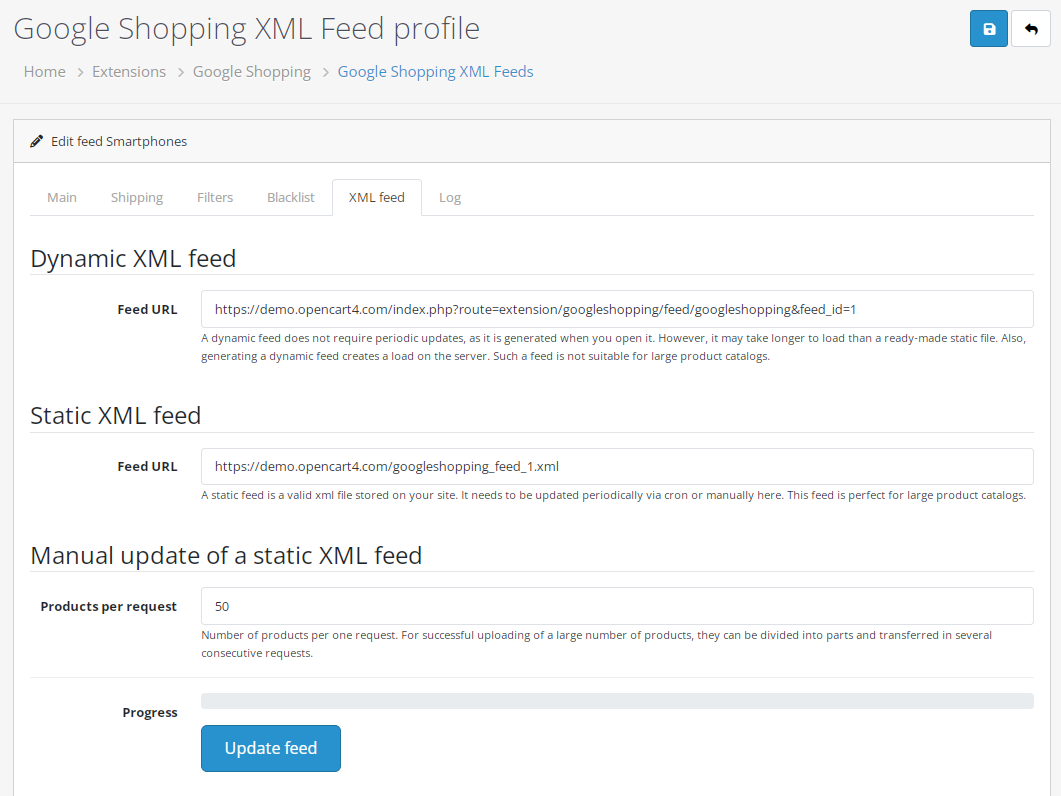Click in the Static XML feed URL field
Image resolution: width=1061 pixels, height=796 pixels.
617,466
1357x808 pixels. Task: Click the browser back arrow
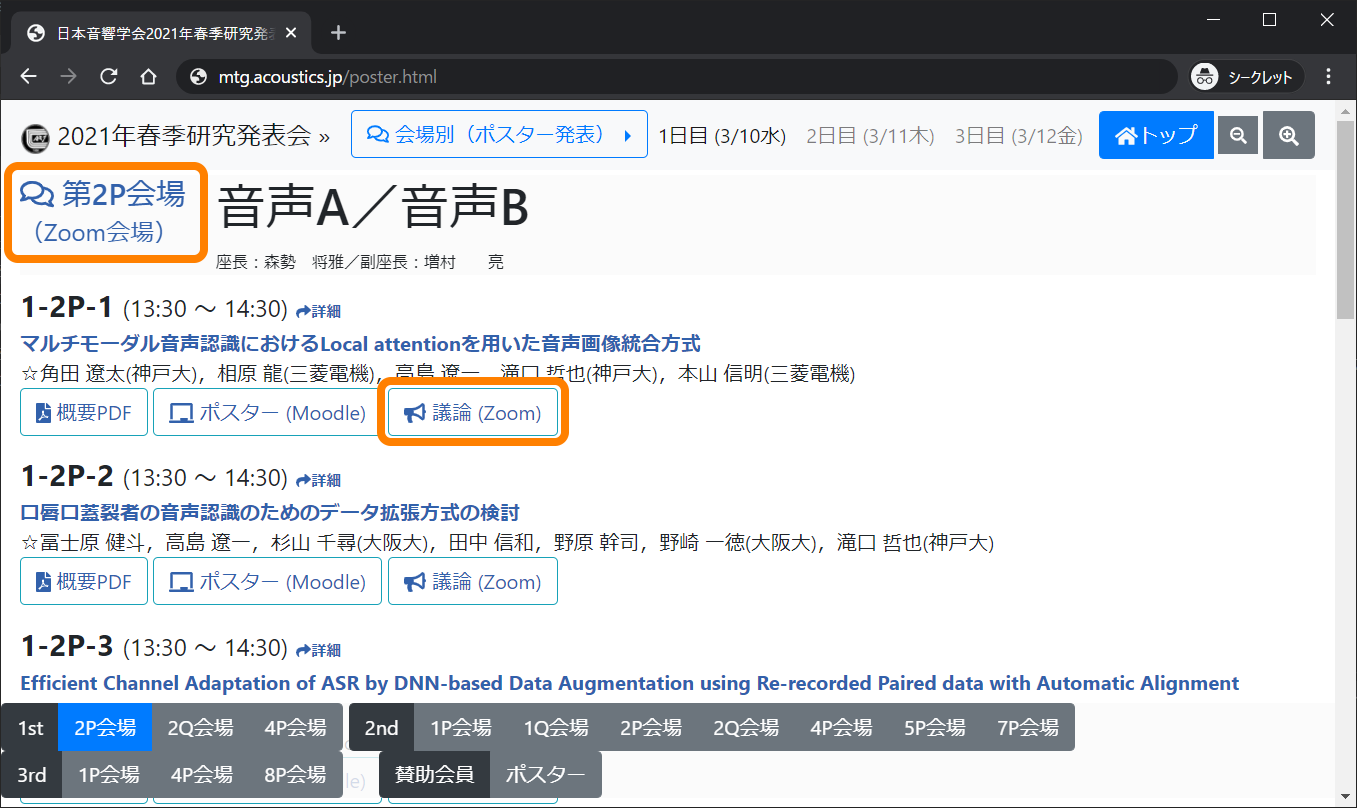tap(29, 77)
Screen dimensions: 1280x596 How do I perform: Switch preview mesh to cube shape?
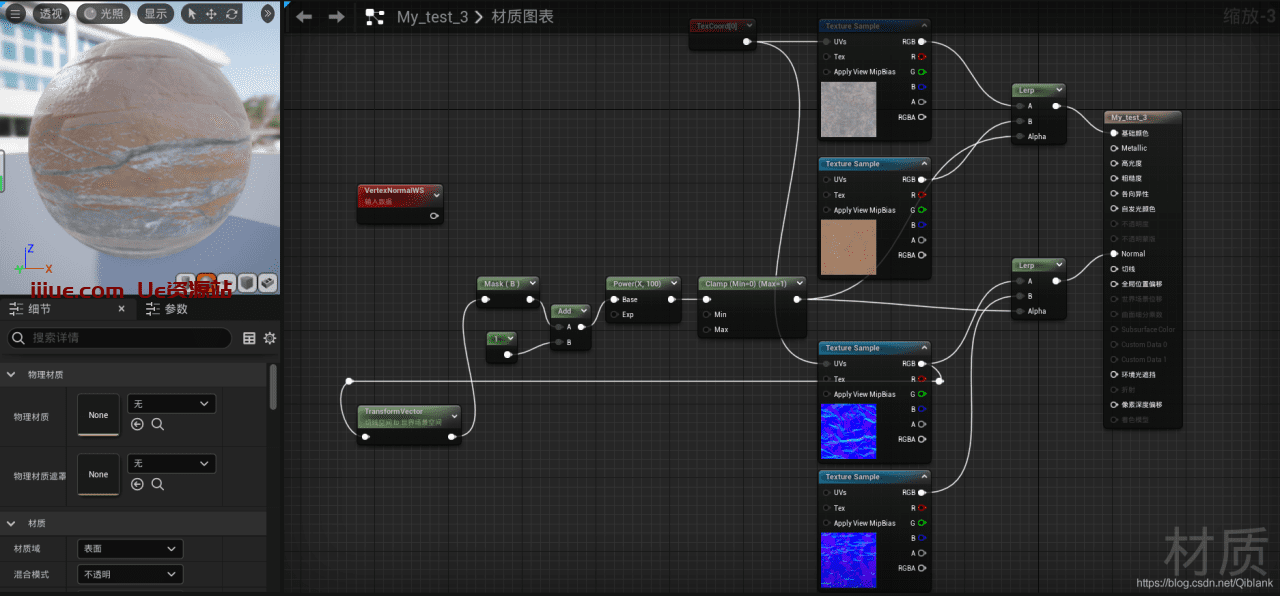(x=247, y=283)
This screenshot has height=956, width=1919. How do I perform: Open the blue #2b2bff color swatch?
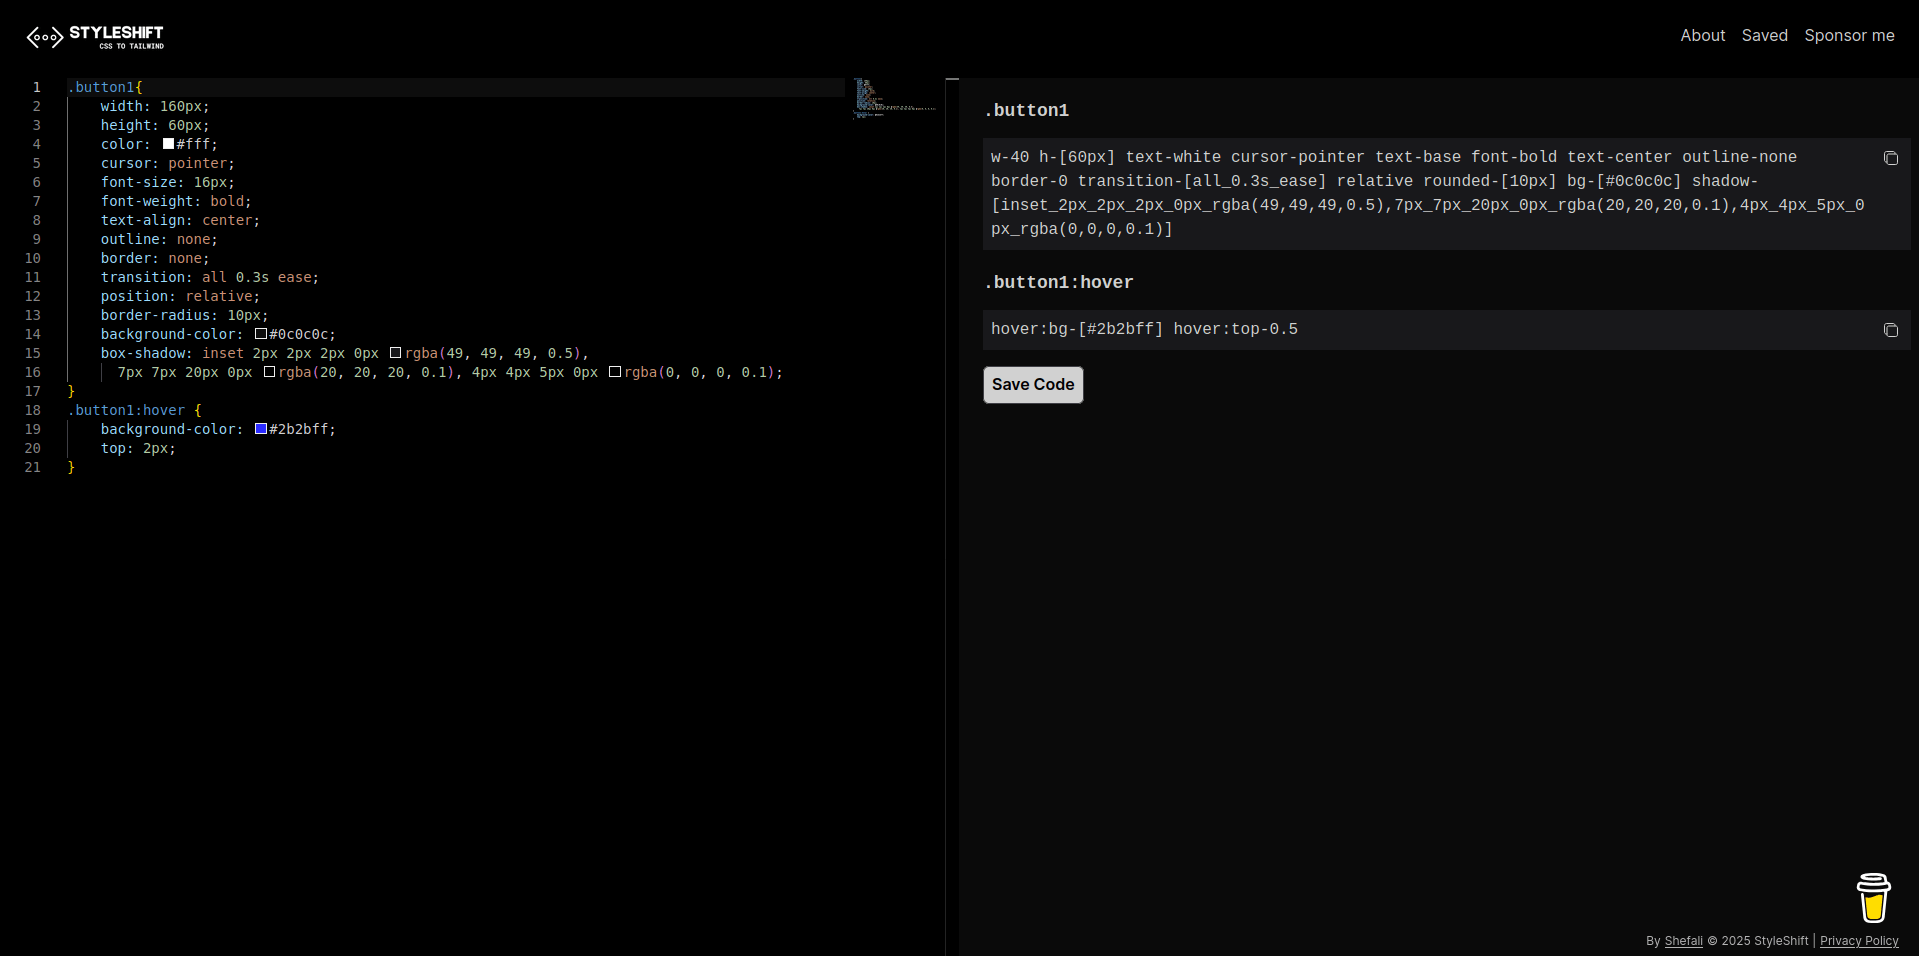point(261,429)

• _Exercise aim_: Retype all of the rows above word for word, leaving out the pictures.

• _Final answer_:
Click in the Static XML feed URL field
Image resolution: width=1061 pixels, height=796 pixels.
617,466
1357x808 pixels. Task: Click the browser back arrow
tap(29, 77)
Screen dimensions: 1280x596 How do I perform: Switch preview mesh to cube shape?
(x=247, y=283)
This screenshot has height=956, width=1919. How do I perform: Open the blue #2b2bff color swatch?
point(261,429)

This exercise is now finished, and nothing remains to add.